His Muslim assailants then blackened Wasif’s face, forced him to sit on a donkey, and paraded him around the village:
“The entire village lined up on the streets and witnessed the inhumane treatment meted out to my brother. No one had the courage to stop his persecutors as they brandished guns and threatened to shoot any person who dared to rescue the Christian… If he had indeed committed any wrong act, the landowners could have had him arrested and charged under the law. But they instead used this as an opportunity to spread their fear in the village.”
Of his feelings on arriving at the scene and seeing his brother surrounded by gawking villagers, Patras said,
“I cannot describe the pain of seeing my younger brother in that condition. He just stood there, his head hung low, his eyes glazed with the pain of a soul shattered by the weight of humiliation… Wasif has turned suicidal after this public humiliation as the weight of public shame has broken the man inside him.”
Although police were notified, “None of the main accused were arrested despite our pleas”:
“Though police have registered a First Information Report [FIR], the accused have obtained pre-arrest bails and are now pressuring us to reconcile with them.

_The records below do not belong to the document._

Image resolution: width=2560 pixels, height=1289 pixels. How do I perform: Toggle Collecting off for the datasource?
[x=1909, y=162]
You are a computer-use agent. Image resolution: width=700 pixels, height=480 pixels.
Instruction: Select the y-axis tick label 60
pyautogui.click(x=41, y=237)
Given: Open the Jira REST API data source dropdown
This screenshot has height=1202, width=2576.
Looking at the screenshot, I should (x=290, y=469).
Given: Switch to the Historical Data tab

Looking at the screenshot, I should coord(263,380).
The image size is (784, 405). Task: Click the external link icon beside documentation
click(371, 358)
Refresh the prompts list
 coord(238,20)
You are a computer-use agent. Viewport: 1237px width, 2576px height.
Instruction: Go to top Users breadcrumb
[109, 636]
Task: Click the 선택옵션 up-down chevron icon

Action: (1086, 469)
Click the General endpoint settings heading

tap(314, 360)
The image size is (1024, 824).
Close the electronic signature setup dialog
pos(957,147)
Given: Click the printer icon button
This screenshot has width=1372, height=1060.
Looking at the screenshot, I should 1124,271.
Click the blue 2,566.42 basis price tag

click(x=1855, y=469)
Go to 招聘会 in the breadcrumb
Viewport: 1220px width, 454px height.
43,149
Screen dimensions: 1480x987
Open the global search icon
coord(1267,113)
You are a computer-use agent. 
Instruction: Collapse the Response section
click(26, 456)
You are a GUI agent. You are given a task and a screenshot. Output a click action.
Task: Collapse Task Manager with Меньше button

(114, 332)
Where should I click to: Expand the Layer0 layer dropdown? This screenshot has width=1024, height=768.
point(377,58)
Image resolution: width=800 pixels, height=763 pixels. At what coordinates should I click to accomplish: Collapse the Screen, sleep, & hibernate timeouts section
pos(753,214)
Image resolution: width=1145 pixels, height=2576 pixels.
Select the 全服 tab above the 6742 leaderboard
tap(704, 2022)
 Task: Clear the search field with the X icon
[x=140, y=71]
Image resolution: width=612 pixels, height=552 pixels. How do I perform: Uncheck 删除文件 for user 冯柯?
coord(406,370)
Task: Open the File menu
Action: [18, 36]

The police’s bias is evident from the fact that it has been a week since the case was registered, but we haven’t once been called to the police station to record our statements.”
Aslam Sahotra, the chairman of a Christian humanitarian organization in Pakistan, said,
“The humiliation Wasif has suffered is more than just the public shaming – it is the destruction of his Christian identity and the tearing down of his sense of self…. The police’s inaction also amplifies the hurdles to justice for the vulnerable and marginalized people in Pakistan.”
While not all, or even most, Muslims are involved, persecution of Christians by extremists is growing. The report posits that such persecution is not random but rather systematic, and takes place irrespective of language, ethnicity, or location. It includes incidents that take place during, or are reported on, any given month.